Counties immediately to the north of its centre ... lay in its cold sector...
The culprit was a depression, or area of low pressure, which moved south-eastwards from Ireland to the English channel and then ran slowly northeast over the Thames estuary. Counties immediately to the north of its centre such as Berkshire, Oxfordshire, north Hampshire and Buckinghamshire lay in its cold sector and precipitation took the form of snow.
It began at around 5am on Saturday 25th and continued unabated at a prodigious rate until half past seven at night. Not since the Great Blizzard of January 1881 had such snow been seen.
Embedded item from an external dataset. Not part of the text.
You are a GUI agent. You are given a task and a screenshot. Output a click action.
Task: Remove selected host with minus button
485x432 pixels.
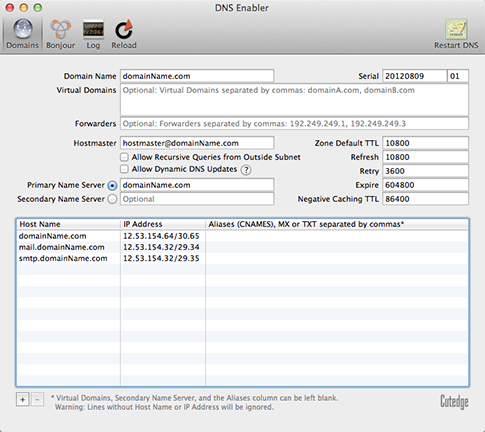[x=37, y=399]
Newbury in Berkshire all but came to standstill, the streets deserted and shops closed.
At Kingsclere just over the border in Hampshire a gentleman called Dr Maples took a yard measure and went, with difficulty, into the middle of his meadow to ascertain the depth of this truly remarkable downfall of snow. Having inserted it perpendicularly into the lying snow, it still did not touch the ground.
At Hampstead Norreys, Berkshire not even the oldest residents could remember such a fall so late in the year. With two feet of snow on the ground it was useless to hold a service in the parish church. The snow fell with such thickness it brought virtually 'white out' conditions.
...a train suddenly rushed out of the blinding snow...
This was dramatically illustrated by a tragic event at Compton, Berkshire. A a group of men with four horses were crossing the railway line at Roden farm when a train suddenly rushed out of the blinding snow and hit a horse. It was killed instantly, though the men miraculously escaped.
At Abingdon, Oxfordshire, business was at a standstill with snow on some of the streets reaching three feet in depth. Near Lambourn the railway cutting at Eastbury was blocked and passengers had to wait forlornly in the snowbound train as gangs of workmen cleared the line.
The sheer weight of snow brought down various glass roofs and was so deep in Newbury that one lady recalled that when she returned home to Howard Road from work that day she was unable to find her garden gate. At the height of the storm a bemused swallow was seen flying around Newbury Bridge.
Snow was not confined to inland locations for it brought chaos to Southampton and Portsmouth where vehicles were abandoned and Bournemouth's Pleasure Gardens were strewn with branches and twigs broken by the sheer weight of snow.
...at Coventry it was 23 cm deep...
Snow fell in the Midlands too and at Coventry it was 23cm deep doing terrible damage to shrubs. In Northamptonshire many telegraph wires snapped. Further north it was the cold that made the headlines with an overnight low of minus 12.8°C at Garforth (West Yorkshire) and Perth (Perth and Kinross). In the Aberdeen area the mercury plunged to minus 8°C with much damage to fruit.
But such is the capricious side to April's weather that the sun shone the following day and a rapid thaw set in turning the snow laden streets into water courses. By the 29th the mercury reached as high as 17°C with virtually all traces of snow having disappeared and a new hazard occurred - flooding. Some 6,310 million gallons of water flowed over Teddington Weir on the 2nd May, upstream many houses were inundated at Maidenhead and a person drowned at Oxford.